Belgrade has vowed to never recognise Kosovo’s secession in February last year and is keeping a firm hold on pockets of Serb minority communities in Kosovo, setting up a network of parallel health, education and social security structures that have effected a ‘soft partition’ of Kosovo between a mainly-Albanian south and mainly-Serb north. Until December, Serb civil servants working in those services received higher salaries than their colleagues in equivalent positions in Serbia proper.
Deputy director of the medical centre in Mitrovica, Milan Ivanovic, told state news agency Tanjug that four doctors had left the hospital in the last month.

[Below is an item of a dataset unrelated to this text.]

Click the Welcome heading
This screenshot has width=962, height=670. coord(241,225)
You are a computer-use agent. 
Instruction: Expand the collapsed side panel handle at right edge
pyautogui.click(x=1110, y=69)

“For now we can manage to provide an adequate treatment to our patients with the personnel we have,” he said.
Serbian Minister for Kosovo Goran Bogdanovic said recently the government’s decision to reduce allowances for employees in public services in Kosovo did not mean that Serbia has given up Kosovo.
The government has earmarked about 500 million euros for Kosovo in the budget, he said, but Serbs and other non-Albanians in Kosovo who get their wages from Serbia had to share the burden as all other citizens.
“I think it might be even good those people left, those who worked only for money and were coming here from other places because of that. We need people who will live in Kosovo and who want to stay here, those who love this area and want their children to remain here,” Bogdanovic said in a recent visit to Mitrovica.